Unlike banks that have all the retail deposits up to 700 thousand roubles insured by ASV (Deposit Insurance Agency), NPFs have no dedicated guarantee fund to cover for potential risks. Looks like this will be mended soon (coincidentally, it is ASV that is suggested as the vehicle for such insurance). Economics of this invention may be argued, but this will certainly add up to competitive advantages of NPFs. No matter how hard we try to educate customers, the general public is bent on comparing pension funds to banks, pension accounts to retail deposits. A third-party guarantee fund will help to build more trust in pension funds and their performance. Also, and even more importantly for the industry, it might help lift one very awkward restriction: currently, NPFs are obligated to post positive investment results to customers accounts yearly. Once the pension money is insured, the regulator might feel easier about letting the pension funds a longer leash investment strategy-wise.

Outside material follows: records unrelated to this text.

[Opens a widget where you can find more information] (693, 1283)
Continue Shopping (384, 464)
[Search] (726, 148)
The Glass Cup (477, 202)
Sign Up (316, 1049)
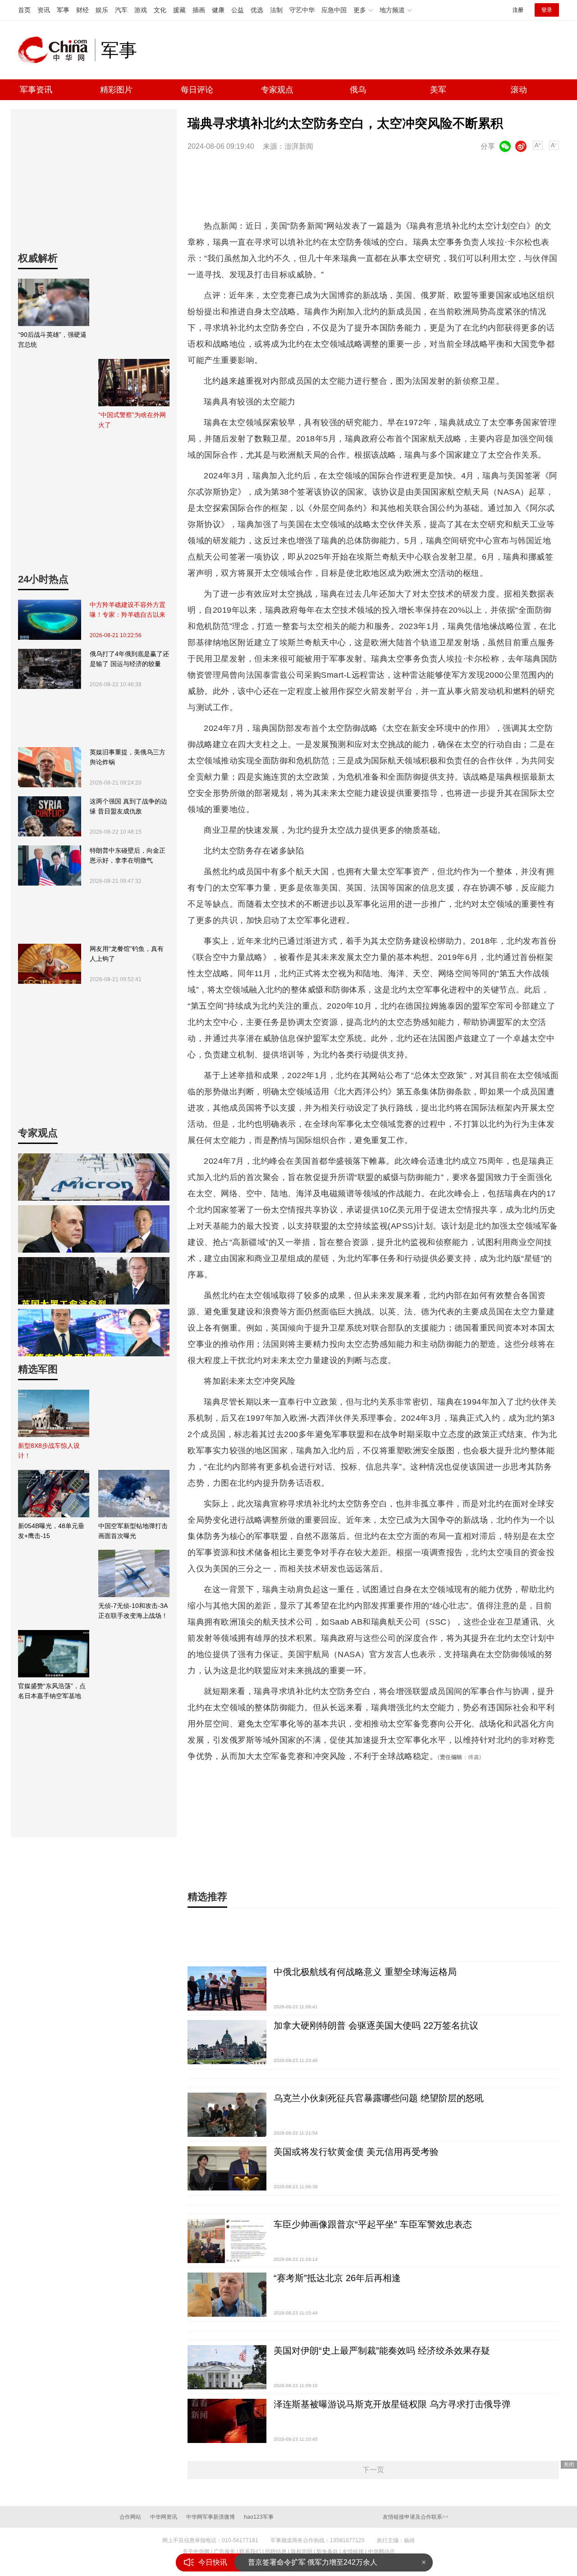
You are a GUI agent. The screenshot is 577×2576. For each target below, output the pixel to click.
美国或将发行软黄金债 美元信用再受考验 (356, 2152)
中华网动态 (381, 2551)
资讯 (43, 10)
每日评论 (197, 89)
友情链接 (353, 2551)
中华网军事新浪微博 (210, 2517)
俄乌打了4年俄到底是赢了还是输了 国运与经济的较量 (129, 658)
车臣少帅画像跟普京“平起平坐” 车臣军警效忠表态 (373, 2224)
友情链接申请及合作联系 (416, 2517)
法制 (276, 10)
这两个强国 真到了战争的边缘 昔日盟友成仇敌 (128, 806)
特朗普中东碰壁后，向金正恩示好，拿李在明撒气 (127, 855)
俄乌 (358, 89)
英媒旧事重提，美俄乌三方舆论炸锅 (127, 757)
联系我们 (250, 2551)
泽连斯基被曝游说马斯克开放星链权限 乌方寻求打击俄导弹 (392, 2404)
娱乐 (102, 10)
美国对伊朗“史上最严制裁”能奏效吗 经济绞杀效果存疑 (382, 2351)
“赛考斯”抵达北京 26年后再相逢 (337, 2278)
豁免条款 (327, 2551)
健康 (218, 10)
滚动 (519, 89)
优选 (257, 10)
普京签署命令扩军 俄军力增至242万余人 (312, 2555)
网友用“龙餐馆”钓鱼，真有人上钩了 (127, 953)
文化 (160, 10)
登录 (546, 10)
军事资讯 (36, 89)
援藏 (179, 10)
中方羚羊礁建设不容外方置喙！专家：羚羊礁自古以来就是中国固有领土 (127, 610)
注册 (518, 10)
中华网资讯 (163, 2517)
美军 (438, 89)
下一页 (373, 2470)
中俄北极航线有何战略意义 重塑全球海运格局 (365, 1972)
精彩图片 (116, 89)
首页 (24, 10)
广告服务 (224, 2551)
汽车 (121, 10)
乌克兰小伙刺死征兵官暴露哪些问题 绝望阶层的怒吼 (379, 2098)
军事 (63, 10)
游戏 (140, 10)
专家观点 (277, 89)
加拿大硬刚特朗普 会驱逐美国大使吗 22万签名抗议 (376, 2025)
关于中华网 (196, 2551)
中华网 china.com (56, 50)
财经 (82, 10)
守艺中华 (302, 10)
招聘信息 (276, 2551)
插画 (198, 10)
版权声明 (301, 2551)
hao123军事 (259, 2517)
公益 (237, 10)
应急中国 (334, 10)
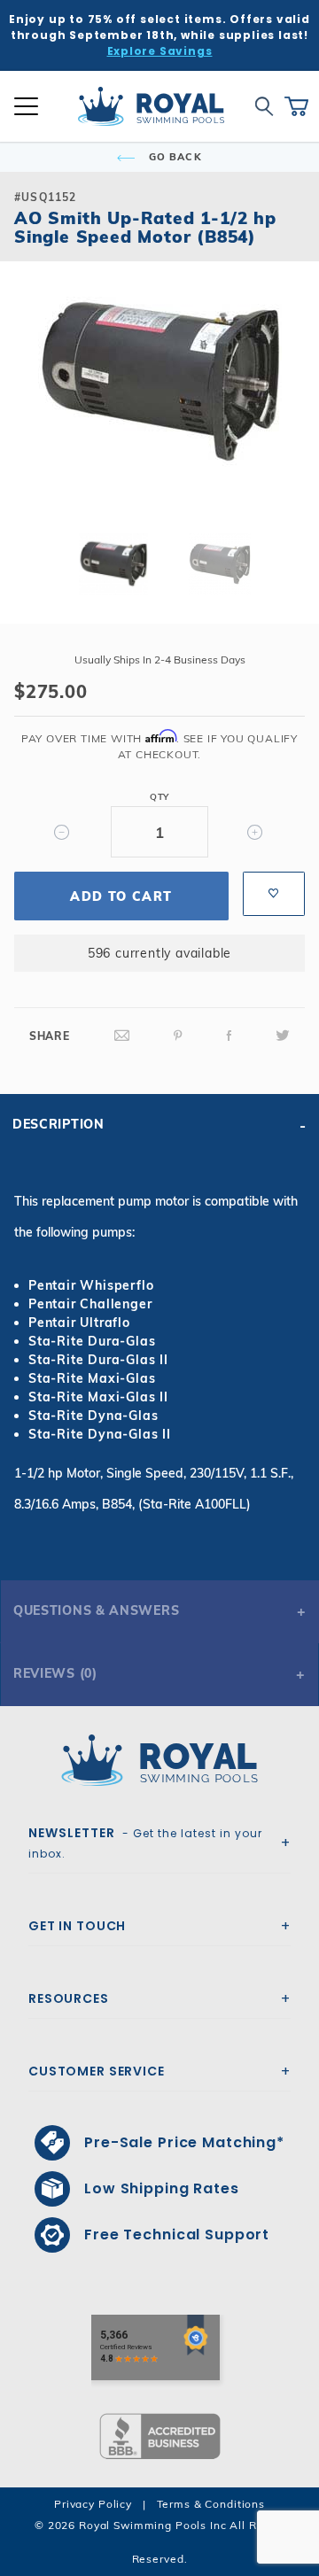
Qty (159, 797)
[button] (28, 411)
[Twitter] (283, 1036)
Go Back (173, 157)
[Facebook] (229, 1036)
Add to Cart (121, 896)
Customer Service (96, 2071)
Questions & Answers (96, 1610)
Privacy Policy (93, 2503)
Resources (68, 1998)
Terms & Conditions (211, 2503)
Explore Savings (160, 50)
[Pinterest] (178, 1036)
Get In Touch (77, 1926)
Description (58, 1124)
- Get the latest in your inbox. (145, 1842)
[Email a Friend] (122, 1036)
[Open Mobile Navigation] (26, 106)
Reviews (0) (55, 1673)
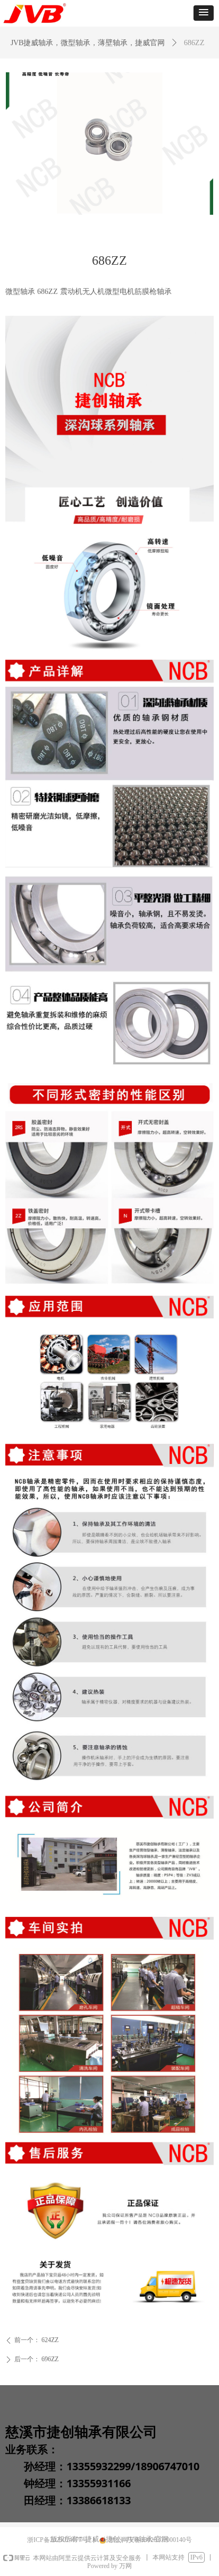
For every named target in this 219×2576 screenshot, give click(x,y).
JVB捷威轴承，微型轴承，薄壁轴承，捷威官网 (88, 43)
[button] (203, 13)
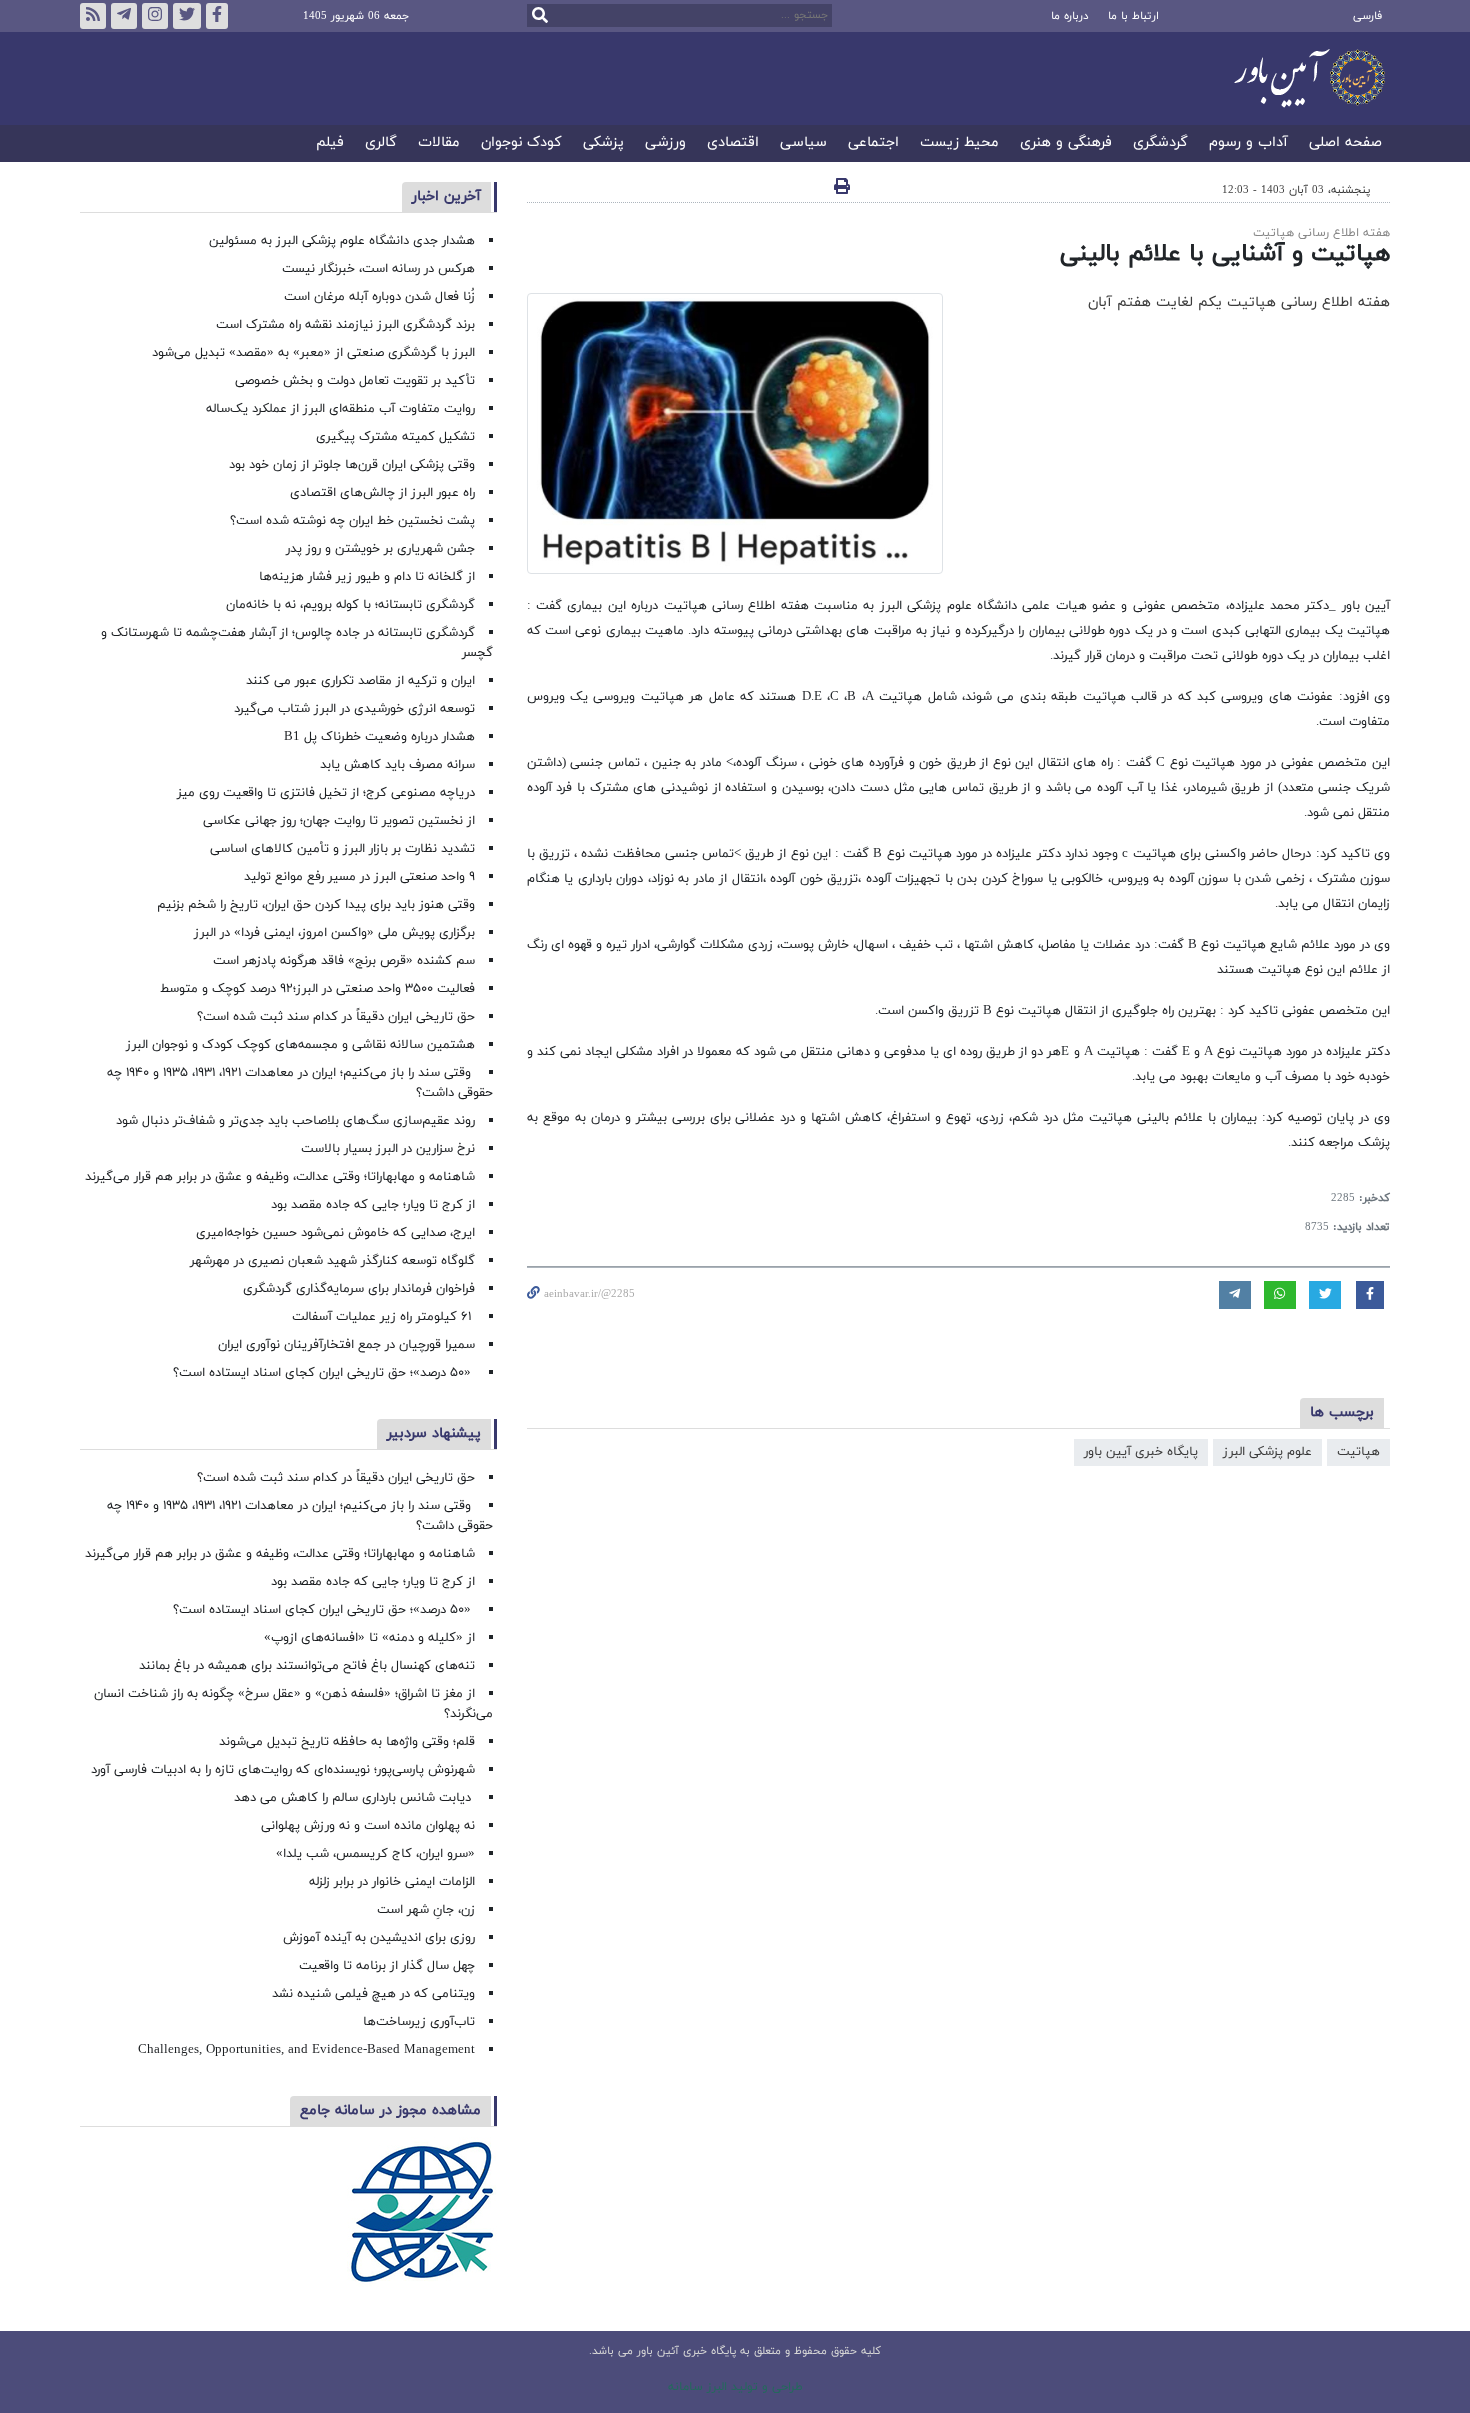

Speaking from experience, it would be tough to find a heavier regulated sector in the financial industry. NPF reports to FSFR (the Federal Financial Markets' Service), The Ministry of Labour, The Ministry of Finance, The Ministry of Justice, The Audit Chamber, The Pension Fund of Russia… However, changes are upcoming: FSFR will merge into the Central Bank, forming a mammoth mega-regulator. The pension community hopes that after the regulatory powers are centralised, reporting and oversight will be streamlined, the rules of the game and the industry landscape will become more consistent and transparent.